I am trained as a population geneticist and molecular ecologist. Molecular ecology is the study of how genetics is shaped by ecology (ranges, niches, etc.) or vice-versa. This field attempts to relate the big-scale (ecology) to the small-scale (genes) to see how they influence one another. Molecular ecology is the perfect bridge between the small and the large phenomena we encounter in biology.
The IB Programme is similar in its pedagogy. Seemingly disparate topics are dovetailed together and their common themes are found. The IB Programme stresses how each classroom is tied to other classes, be it through language, culture, history, or ethics. Science is no exception: science is simply a human institution, and human institutions are shaped by history, language, and philosophy.
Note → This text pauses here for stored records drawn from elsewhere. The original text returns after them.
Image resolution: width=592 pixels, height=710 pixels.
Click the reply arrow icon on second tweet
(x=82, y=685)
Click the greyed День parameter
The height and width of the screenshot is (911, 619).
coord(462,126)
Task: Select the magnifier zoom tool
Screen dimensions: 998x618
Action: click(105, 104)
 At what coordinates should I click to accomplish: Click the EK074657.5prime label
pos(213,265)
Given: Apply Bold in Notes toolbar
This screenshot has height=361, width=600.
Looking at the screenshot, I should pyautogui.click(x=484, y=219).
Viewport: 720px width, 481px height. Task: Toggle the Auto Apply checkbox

At WaPrep, IB Biology is structured as a university-level class. Exams are difficult and focus on essays, themes and content, as opposed to simple answers. Academic rigour, thoroughness, and precise wording are stressed to truly prepare students for a university education. It is my goal that zero students from my class return home to express shock at how difficult their classes are; I intend for them to first taste this at WaPrep; I want them to hit the ground running once their university career begins.
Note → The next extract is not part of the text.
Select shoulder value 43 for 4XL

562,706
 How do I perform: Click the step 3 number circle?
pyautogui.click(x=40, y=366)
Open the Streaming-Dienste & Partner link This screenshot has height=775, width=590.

In IB Biology, the first academic year (Bio 101) covers the “small,” starting at molecules, working through genetics and cells, and ending at physiology. The second year (Bio 102) focuses on populations and ecosystems, and relates them back to the “small,” much like molecular ecology does as a scientific discipline. WaPrep values hands-on learning and IB Biology at WaPrep follows this model. For example, in our unit over biotechnology, we will transform bacteria via conjugation to insert a jellyfish gene via the pGLO plasmid: the resulting bacterial colony glows in the dark. This is the technology that also produces modern human insulin. In the spirit of the IB Programme this lab is related back to other classes, in this case ethics. Previously, insulin was extracted from cows and pigs—how much animal suffering was reduced by this technology, but at the expense of increased costs to the consumer?
IB Biology at WaPrep focuses on bridging all fields of biology, much like the IB Programme focuses on bridging all topics. At WaPrep, this is accompanied by academic rigour and discussion in the classroom, complemented by hands-on labs that apply students’ newly acquired knowledge.